SELECTED PASSAGE |
══════════

10.1 | No Performance Restricted Share Unit Award shall confer upon the Grantee any rights as a stockholder of the Company prior to the date on which the individual fulfills all conditions for receipt of such rights and the Common Stock is issued to the Grantee. |
10.2 | This Agreement may not be amended or otherwise modified unless evidenced in writing and signed by the Company and the Grantee. |
10.3 | Prior to actual receipt of the awarded shares of Common Stock which become issuable hereunder, the Grantee may not transfer any interest in the Award or the underlying awarded shares of Common Stock. Any awarded shares underlying Performance Restricted Share Units that vest hereunder but which otherwise remain unissued at the time of the Grantee's death may be transferred pursuant to the provisions of the Grantee's will or the laws of inheritance or applicable beneficiary designation. |
10.4 | This Performance Restricted Share Unit Award shall be governed by and construed in accordance with the laws of the State of New York, without regard to its principles of conflicts of laws, except as superseded by federal law. |
10.5 | This Performance Restricted Share Unit Award is subject to all laws, regulations and orders of any governmental authority which may be applicable thereto and, notwithstanding any of the provisions hereof, the Company will not be obligated to issue any shares of Common Stock hereunder if the issuance of such shares would constitute a violation of any such law, regulation or order or any provision thereof. |
10.6 | The granting of this Performance Restricted Share Unit Award does not confer upon the Grantee any right to be retained in the employ of the Company or any subsidiary. |
11. Collection of Withholding Taxes.
The Company shall collect the employee portion of the FICA taxes (Social Security and Medicare) with respect to the Performance Restricted Share Units (including additional Performance Restricted Share Units due to Dividend Equivalents) at the time those Performance Restricted Share Units vest hereunder. The FICA taxes shall be based on the fair market value of the Common Stock underlying the Performance Restricted Share Units on the Vesting Date. Unless the Grantee delivers a separate check payable to the Company in the amount of the FICA taxes required to be withheld from the Grantee, the Company shall withhold those taxes from the Grantee's wages.

══════════

INFORMATION SUPPLIED |
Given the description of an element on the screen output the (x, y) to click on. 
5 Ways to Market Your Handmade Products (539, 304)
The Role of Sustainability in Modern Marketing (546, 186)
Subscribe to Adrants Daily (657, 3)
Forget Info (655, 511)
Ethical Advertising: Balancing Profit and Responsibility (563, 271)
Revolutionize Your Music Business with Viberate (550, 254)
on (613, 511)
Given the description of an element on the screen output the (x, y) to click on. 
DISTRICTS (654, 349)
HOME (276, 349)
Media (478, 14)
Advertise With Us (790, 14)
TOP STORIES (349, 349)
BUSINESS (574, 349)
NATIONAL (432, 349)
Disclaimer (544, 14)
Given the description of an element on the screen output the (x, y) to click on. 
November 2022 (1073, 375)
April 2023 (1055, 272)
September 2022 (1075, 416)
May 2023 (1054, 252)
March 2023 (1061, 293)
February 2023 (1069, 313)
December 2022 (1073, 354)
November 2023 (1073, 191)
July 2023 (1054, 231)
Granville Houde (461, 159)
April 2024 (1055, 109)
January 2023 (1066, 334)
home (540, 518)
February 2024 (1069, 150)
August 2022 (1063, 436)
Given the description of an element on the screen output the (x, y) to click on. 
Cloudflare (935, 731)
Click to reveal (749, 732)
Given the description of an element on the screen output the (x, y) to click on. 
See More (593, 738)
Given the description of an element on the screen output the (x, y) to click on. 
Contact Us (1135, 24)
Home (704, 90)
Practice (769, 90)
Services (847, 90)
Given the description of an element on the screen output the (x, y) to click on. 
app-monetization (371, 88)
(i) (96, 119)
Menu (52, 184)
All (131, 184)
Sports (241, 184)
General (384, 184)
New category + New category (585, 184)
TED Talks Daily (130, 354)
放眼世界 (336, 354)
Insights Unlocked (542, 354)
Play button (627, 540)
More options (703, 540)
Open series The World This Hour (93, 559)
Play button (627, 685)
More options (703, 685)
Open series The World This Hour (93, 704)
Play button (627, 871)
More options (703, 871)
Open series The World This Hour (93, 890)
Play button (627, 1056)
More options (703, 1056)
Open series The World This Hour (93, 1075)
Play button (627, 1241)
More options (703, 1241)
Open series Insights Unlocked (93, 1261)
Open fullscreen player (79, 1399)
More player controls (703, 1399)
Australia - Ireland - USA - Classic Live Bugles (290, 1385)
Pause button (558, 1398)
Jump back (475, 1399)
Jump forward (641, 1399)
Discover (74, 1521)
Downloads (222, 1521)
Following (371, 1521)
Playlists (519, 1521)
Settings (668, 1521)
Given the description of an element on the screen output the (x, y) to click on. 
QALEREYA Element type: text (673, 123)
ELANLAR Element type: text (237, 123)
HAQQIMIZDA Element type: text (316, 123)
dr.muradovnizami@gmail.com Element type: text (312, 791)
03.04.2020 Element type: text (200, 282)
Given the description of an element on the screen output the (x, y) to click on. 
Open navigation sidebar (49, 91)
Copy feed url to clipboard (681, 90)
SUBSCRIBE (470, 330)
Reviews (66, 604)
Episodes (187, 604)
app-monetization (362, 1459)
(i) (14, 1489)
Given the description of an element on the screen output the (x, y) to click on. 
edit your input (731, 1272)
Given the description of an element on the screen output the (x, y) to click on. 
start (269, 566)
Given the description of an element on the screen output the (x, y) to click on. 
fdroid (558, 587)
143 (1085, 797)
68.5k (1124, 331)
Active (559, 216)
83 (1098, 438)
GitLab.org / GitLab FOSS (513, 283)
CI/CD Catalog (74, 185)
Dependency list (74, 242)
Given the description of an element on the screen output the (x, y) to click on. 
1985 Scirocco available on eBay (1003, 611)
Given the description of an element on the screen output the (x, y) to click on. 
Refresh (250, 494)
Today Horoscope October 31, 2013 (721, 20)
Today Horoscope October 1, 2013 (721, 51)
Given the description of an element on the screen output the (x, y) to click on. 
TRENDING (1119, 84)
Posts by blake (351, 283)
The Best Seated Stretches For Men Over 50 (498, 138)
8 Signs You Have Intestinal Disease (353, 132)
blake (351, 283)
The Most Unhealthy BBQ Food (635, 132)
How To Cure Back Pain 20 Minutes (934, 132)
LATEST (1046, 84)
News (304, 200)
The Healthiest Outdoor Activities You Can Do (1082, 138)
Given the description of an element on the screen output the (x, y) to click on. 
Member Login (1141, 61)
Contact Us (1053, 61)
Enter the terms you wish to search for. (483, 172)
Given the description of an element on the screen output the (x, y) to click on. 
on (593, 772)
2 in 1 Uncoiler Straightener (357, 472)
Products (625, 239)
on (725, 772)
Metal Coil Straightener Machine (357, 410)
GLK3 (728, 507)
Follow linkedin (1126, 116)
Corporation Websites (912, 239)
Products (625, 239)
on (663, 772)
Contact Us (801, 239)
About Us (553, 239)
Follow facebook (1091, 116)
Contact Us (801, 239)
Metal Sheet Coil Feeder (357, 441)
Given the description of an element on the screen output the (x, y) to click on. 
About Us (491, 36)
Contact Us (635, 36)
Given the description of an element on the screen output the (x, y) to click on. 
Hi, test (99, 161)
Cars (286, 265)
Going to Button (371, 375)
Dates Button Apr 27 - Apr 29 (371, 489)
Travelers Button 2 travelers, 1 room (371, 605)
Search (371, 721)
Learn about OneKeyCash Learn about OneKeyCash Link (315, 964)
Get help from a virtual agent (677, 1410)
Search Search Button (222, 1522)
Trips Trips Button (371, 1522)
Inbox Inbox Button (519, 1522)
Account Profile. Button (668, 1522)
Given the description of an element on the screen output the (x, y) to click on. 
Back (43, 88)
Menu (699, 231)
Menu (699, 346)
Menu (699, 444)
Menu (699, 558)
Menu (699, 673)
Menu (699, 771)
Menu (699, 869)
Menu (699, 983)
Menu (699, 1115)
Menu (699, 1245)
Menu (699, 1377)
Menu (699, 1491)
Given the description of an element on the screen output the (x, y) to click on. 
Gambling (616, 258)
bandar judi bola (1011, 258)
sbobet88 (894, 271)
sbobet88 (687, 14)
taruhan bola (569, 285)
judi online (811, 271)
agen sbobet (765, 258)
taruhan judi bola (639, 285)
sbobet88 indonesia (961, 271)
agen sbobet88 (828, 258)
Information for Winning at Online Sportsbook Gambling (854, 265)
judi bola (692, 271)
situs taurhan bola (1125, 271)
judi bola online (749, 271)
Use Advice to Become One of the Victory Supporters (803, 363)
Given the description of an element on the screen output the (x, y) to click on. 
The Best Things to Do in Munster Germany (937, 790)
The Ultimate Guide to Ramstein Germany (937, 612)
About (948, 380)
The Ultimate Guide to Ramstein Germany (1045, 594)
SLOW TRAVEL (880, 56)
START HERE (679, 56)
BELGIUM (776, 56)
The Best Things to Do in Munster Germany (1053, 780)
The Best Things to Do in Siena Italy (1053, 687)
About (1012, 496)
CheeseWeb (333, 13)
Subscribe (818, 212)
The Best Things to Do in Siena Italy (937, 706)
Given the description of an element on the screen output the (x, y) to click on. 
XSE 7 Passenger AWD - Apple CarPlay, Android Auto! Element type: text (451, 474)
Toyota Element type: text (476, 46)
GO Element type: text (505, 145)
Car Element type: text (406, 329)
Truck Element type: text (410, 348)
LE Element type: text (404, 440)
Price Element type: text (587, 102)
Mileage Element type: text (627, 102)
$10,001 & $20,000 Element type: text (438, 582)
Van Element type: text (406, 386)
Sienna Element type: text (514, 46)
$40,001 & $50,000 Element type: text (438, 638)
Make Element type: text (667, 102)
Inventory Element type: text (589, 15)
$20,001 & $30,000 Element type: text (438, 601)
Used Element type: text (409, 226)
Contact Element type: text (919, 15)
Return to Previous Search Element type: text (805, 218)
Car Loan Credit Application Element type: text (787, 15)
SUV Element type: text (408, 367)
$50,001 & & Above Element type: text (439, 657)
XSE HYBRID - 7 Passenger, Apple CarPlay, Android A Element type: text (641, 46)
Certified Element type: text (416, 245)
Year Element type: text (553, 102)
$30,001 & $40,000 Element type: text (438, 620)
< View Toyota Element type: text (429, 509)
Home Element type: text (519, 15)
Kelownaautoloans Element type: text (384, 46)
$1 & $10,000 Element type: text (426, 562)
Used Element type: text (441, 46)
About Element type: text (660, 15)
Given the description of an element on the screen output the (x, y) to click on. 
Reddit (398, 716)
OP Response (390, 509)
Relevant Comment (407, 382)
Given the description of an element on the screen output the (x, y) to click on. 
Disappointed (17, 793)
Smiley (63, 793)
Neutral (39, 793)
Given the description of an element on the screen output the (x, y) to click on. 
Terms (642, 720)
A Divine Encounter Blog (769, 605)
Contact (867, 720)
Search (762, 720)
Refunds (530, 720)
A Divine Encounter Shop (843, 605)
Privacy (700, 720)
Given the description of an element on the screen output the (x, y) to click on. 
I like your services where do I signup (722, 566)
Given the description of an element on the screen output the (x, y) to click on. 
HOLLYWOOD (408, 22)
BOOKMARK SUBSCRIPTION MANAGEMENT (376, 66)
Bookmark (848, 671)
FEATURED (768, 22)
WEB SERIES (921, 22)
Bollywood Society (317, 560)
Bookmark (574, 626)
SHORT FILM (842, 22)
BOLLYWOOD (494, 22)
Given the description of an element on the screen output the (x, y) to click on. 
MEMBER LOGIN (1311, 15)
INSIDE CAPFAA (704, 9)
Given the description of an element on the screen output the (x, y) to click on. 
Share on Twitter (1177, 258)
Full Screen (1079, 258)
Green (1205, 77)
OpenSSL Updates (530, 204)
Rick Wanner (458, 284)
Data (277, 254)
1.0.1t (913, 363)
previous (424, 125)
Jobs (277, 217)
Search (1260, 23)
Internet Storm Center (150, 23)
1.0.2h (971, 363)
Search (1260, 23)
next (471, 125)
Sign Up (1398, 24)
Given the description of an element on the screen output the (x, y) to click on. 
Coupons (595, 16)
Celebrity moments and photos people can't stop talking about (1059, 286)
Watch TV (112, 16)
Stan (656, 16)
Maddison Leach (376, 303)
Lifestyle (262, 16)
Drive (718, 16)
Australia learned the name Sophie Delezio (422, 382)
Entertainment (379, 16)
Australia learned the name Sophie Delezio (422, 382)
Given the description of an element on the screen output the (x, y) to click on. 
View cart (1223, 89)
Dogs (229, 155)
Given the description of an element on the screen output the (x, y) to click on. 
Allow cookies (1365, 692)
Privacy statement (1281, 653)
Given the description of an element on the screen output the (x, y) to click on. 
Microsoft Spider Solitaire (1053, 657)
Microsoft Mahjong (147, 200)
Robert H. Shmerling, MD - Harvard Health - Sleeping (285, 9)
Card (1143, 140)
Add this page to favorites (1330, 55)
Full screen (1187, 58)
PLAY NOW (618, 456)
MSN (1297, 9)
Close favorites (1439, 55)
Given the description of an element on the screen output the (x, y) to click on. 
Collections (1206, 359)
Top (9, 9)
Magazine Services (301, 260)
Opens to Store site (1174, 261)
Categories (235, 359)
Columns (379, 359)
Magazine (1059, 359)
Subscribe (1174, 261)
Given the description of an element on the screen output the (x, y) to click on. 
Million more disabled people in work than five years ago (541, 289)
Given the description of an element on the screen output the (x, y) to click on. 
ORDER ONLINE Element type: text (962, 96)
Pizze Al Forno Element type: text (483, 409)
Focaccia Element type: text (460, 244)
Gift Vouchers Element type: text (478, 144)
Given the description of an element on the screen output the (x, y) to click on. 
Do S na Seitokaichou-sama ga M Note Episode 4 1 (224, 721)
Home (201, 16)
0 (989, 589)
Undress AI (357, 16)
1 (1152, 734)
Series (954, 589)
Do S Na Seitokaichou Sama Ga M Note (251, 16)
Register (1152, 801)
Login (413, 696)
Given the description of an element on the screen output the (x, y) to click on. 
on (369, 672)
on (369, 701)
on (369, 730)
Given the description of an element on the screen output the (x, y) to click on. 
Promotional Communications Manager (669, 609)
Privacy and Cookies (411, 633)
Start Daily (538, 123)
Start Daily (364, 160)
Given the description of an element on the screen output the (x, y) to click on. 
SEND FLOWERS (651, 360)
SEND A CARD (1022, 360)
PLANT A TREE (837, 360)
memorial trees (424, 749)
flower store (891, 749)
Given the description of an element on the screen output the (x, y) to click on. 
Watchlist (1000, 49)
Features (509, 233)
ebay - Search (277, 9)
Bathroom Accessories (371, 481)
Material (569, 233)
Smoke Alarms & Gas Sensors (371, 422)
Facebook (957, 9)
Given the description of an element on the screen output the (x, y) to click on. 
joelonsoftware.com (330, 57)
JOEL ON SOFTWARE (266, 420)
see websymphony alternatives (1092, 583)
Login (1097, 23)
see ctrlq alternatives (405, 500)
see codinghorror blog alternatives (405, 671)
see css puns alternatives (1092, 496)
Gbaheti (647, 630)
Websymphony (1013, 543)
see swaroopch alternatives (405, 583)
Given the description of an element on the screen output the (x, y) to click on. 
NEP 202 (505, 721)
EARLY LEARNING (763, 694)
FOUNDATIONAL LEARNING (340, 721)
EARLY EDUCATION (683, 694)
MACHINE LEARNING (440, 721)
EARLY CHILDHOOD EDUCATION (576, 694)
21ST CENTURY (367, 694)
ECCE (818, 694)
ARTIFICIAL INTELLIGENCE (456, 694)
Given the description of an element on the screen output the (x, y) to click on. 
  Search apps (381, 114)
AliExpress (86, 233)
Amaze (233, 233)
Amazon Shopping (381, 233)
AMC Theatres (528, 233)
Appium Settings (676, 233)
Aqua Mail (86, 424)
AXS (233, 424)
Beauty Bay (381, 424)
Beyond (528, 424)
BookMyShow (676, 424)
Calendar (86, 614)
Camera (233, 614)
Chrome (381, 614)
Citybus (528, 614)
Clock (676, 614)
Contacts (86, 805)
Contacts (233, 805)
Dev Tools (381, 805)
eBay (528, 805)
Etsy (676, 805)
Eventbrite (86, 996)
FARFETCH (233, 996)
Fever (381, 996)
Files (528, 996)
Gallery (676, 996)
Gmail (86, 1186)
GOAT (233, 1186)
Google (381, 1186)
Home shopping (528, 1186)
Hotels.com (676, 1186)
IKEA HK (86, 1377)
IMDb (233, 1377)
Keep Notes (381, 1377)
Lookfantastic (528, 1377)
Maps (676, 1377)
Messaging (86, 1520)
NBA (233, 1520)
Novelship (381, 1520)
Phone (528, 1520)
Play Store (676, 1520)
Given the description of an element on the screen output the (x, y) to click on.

══════════

BRIEF 1 | Under the award agreement, which state's laws govern the Performance Restricted Share Unit Award?
BRIEF 2 | Carry on the award agreement past its final sentence.

TASK ANSWER 1 | The laws of the State of New York, except where federal law supersedes them.

TASK ANSWER 2 |
The Company shall collect the federal, state and local income taxes required to be withheld with respect to the Common Stock issued in accordance with the terms of the Plan; and the withholding shall not exceed the amount necessary to satisfy the withholding requirements.
12. Section 409A of the Code.
It is the intention of the parties that the provisions of this Agreement comply with the requirements of Section 409A of the Code and Treasury Regulations thereunder, to the extent applicable.
[Signature Page Follows]
IN WITNESS WHEREOF, the Company has caused this instrument to be executed in its name and on its behalf as of the date of grant of this Performance Restricted Share Unit Award set forth above.
METROPOLITAN BANK HOLDING CORP.
By:
Title:
GRANTEE'S ACCEPTANCE
The undersigned hereby accepts the foregoing Performance Restricted Share Unit Award and agrees to the terms and conditions hereof, including the terms and provisions of the 2009 Equity Incentive Plan. The undersigned hereby acknowledges receipt of a copy of the Company's 2009 Equity Incentive Plan and related Prospectus.
GRANTEE
EXHIBIT A
PERFORMANCE MEASURES
Total Restricted Share Units ("RSUs") Available:
Performance Period: Calendar Years [YEAR] through [YEAR]
The Compensation Committee of the Company (the "Committee") has established the following Corporate and Individual Performance Measures for achievement by the Grantee over the Performance Period and has determined the Performance Restricted Share Units potentially available for achievement of each such measurement, as set forth below:
Corporate Performance Measures:
For our 2009 Equity Incentive Plan, we will choose appropriate targets and/or thresholds from performance measures listed in the Metropolitan Commercial Bank Executive Annual Incentive Plan.
Individual Performance Measures:
To be selected by the Committee from time to time.